Dr. Steven Austad, MD: Die Alzheimer-Krankheit ist für einen vergleichenden Biologen wie mich äußerst faszinierend. Unser Versagen, wirksame Maßnahmen gegen Alzheimer zu entwickeln, ist spektakulär. Trotz über 300 Therapien, die in Mausmodellen getestet wurden, gibt es noch immer keine Behandlungen.
Das führt mich zu der Überzeugung, dass die Maus nicht ausreicht, um die menschliche Biologie zu verstehen. Ein Problem ist das Fehlen guter Tiermodelle. Bislang haben wir lediglich menschliche Alzheimer-Gene in Mäuse eingebracht – was nur eine Karikatur der Krankheit erzeugt.
Es scheint keine natürlichen Modelle zu geben. Man könnte meinen, Schimpansen, die zu über 99 % genetisch mit uns identisch sind, würden Alzheimer entwickeln. Doch das ist nicht der Fall – zumindest nicht häufig genug, um es studieren zu können.
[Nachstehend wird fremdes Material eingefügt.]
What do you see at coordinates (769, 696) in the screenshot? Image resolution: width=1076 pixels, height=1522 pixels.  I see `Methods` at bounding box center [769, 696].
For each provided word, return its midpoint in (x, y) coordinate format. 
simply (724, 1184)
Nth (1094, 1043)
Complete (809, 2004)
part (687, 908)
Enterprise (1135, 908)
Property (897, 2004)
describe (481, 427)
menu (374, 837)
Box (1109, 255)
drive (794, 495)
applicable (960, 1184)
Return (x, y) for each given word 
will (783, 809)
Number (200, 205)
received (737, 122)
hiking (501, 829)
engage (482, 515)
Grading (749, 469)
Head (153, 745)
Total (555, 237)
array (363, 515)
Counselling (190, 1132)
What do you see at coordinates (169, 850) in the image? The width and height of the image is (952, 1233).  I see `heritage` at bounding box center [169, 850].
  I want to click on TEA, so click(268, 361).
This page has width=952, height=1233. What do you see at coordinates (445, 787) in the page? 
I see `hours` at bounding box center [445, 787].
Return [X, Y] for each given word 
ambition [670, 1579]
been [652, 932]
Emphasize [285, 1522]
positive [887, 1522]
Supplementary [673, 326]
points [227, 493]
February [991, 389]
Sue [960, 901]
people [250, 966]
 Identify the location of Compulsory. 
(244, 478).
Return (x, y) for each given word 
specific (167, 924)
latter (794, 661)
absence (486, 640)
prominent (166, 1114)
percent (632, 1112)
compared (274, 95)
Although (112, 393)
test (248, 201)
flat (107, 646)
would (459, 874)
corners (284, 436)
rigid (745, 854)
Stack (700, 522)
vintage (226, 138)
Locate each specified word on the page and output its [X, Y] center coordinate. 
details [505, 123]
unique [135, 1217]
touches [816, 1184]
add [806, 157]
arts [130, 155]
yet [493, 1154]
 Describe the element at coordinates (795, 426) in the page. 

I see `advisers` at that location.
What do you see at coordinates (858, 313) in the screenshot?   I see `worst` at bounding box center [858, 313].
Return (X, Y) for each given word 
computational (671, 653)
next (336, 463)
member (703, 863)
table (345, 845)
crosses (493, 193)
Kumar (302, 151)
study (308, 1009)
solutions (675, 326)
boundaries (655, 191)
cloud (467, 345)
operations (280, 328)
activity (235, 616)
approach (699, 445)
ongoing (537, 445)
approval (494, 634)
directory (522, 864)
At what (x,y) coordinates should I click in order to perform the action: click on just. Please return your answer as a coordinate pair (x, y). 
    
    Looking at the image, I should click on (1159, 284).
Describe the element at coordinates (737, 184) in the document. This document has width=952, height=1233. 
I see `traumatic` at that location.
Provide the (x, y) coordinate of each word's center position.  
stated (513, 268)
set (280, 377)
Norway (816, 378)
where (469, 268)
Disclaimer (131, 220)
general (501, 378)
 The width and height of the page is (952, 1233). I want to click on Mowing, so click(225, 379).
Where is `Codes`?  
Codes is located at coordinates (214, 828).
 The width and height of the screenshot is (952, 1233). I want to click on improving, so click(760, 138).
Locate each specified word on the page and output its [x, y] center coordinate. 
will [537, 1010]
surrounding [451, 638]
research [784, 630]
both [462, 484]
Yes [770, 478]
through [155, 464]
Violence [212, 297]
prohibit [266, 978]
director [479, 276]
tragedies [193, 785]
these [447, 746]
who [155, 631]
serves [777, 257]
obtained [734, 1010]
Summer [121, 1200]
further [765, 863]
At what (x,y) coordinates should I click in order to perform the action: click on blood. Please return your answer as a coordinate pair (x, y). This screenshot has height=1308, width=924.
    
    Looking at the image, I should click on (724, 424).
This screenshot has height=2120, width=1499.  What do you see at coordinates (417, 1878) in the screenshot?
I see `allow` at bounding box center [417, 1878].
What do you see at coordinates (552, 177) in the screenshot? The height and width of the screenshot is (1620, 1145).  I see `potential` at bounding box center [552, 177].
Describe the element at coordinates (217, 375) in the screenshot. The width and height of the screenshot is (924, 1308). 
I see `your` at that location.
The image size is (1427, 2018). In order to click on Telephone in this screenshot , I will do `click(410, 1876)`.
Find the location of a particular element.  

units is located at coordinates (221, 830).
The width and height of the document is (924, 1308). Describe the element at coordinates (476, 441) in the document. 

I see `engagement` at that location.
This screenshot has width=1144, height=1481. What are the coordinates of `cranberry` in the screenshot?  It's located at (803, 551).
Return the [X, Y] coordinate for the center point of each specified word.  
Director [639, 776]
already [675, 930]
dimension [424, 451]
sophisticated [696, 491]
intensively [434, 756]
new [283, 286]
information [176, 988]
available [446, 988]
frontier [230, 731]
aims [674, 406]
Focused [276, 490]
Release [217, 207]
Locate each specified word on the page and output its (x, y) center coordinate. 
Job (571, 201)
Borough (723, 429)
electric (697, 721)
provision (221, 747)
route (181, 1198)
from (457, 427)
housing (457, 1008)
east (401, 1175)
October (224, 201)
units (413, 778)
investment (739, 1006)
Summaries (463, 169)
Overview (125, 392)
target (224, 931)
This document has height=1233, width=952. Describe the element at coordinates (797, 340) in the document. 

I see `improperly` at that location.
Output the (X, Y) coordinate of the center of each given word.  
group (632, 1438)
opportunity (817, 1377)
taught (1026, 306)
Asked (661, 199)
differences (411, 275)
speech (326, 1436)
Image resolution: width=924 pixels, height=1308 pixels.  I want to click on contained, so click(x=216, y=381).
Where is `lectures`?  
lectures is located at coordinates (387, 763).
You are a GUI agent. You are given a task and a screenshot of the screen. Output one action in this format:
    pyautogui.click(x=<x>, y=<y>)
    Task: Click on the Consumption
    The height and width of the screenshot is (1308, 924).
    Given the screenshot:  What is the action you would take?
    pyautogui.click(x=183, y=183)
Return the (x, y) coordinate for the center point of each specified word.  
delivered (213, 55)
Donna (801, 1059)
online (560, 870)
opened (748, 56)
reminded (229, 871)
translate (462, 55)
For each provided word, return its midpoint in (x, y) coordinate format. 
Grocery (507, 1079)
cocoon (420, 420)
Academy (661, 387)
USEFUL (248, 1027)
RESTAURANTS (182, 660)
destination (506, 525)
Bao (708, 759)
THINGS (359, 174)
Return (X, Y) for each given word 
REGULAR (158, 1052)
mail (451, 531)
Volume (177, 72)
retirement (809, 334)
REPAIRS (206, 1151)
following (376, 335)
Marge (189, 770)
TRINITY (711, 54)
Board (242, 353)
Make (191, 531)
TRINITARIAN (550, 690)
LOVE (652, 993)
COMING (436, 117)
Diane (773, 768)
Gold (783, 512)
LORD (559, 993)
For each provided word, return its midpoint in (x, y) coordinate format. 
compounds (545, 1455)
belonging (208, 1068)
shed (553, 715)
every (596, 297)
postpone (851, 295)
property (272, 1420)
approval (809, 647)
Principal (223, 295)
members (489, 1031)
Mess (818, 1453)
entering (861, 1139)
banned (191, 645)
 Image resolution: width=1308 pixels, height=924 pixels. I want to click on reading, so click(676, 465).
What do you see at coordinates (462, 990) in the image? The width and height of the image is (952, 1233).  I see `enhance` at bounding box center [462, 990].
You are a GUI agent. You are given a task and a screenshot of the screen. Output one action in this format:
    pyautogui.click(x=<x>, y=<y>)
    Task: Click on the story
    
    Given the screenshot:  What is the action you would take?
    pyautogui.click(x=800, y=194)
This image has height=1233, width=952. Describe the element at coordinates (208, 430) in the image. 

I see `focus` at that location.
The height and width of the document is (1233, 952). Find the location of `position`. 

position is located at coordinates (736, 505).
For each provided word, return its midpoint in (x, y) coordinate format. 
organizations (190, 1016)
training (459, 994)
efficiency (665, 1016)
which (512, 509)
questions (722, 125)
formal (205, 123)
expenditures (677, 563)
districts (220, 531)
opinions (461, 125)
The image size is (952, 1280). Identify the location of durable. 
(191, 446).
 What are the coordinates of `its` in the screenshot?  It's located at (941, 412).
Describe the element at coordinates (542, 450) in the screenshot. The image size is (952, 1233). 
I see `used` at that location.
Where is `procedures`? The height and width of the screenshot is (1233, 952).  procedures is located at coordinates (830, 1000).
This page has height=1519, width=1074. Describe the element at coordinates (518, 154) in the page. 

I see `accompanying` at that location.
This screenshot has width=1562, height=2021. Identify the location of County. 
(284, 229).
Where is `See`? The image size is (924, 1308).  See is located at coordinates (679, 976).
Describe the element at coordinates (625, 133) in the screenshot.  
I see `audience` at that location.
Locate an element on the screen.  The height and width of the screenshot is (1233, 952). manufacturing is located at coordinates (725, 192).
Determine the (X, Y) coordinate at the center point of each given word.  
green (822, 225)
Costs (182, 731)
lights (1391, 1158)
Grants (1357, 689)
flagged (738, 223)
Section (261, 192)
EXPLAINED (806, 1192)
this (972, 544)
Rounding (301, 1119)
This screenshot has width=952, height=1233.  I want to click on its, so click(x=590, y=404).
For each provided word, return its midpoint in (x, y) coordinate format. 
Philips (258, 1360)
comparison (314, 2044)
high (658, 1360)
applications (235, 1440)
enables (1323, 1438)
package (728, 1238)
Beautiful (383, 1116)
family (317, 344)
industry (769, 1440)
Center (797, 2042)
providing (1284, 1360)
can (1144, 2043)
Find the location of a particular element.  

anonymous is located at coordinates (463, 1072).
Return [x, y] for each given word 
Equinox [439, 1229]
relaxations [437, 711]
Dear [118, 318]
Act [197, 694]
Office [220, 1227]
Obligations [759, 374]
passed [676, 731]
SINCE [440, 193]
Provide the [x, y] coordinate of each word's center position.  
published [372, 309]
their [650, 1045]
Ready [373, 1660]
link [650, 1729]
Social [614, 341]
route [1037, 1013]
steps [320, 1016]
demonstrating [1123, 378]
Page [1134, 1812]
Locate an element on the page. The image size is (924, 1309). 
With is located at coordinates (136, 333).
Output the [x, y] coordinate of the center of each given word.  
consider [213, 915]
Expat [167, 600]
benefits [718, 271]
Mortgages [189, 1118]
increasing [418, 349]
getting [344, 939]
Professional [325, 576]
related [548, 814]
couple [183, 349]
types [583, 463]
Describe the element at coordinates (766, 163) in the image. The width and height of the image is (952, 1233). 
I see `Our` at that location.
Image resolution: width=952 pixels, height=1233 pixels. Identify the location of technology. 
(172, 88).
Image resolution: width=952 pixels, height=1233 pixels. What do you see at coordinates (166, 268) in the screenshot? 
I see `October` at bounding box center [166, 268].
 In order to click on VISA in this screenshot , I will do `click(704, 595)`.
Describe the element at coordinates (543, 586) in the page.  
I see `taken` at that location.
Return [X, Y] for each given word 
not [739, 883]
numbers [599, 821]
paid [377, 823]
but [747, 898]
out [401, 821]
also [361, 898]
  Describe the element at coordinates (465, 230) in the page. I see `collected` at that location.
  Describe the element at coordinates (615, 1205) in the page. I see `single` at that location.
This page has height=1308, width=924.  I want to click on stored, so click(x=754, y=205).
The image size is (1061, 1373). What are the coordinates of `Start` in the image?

Wir brauchen also bessere natürliche Modelle. Einige sind faszinierend und könnten hilfreich sein, etwa der winzige Primat Grauer Mausmaki, der nur 100 Gramm wiegt. Post mortem zeigen sich in seinen Gehirnen Läsionen, die Alzheimer ähneln – allerdings an anderen Stellen als beim Menschen. Das könnte bedeuten, dass Alzheimer eine menschenspezifische Erkrankung ist. Ganz sicher sind wir uns noch nicht.
Das erschwert die Forschung erheblich, denn Menschen sind schlechte Versuchsmodelle. Wir können sie nicht zu einheitlicher Ernährung oder Lebensweise zwingen. Zugleich wird Alzheimer von vielen sozialen Faktoren beeinflusst.
Es gibt eine biologische Ebene, die wir noch nicht verstehen: Warum senkt höhere Bildung das Alzheimer-Risiko? Warum sind Menschen mit höherem Einkommen besser geschützt?
Langsam zeichnen sich Erkenntnisse ab – etwa dass körperliche Aktivität vor Alzheimer schützt. All dies zusammen zeigt, wie begrenzt Mausmodelle sind, um eine so komplexe menschliche Erkrankung wie Alzheimer zu erfassen.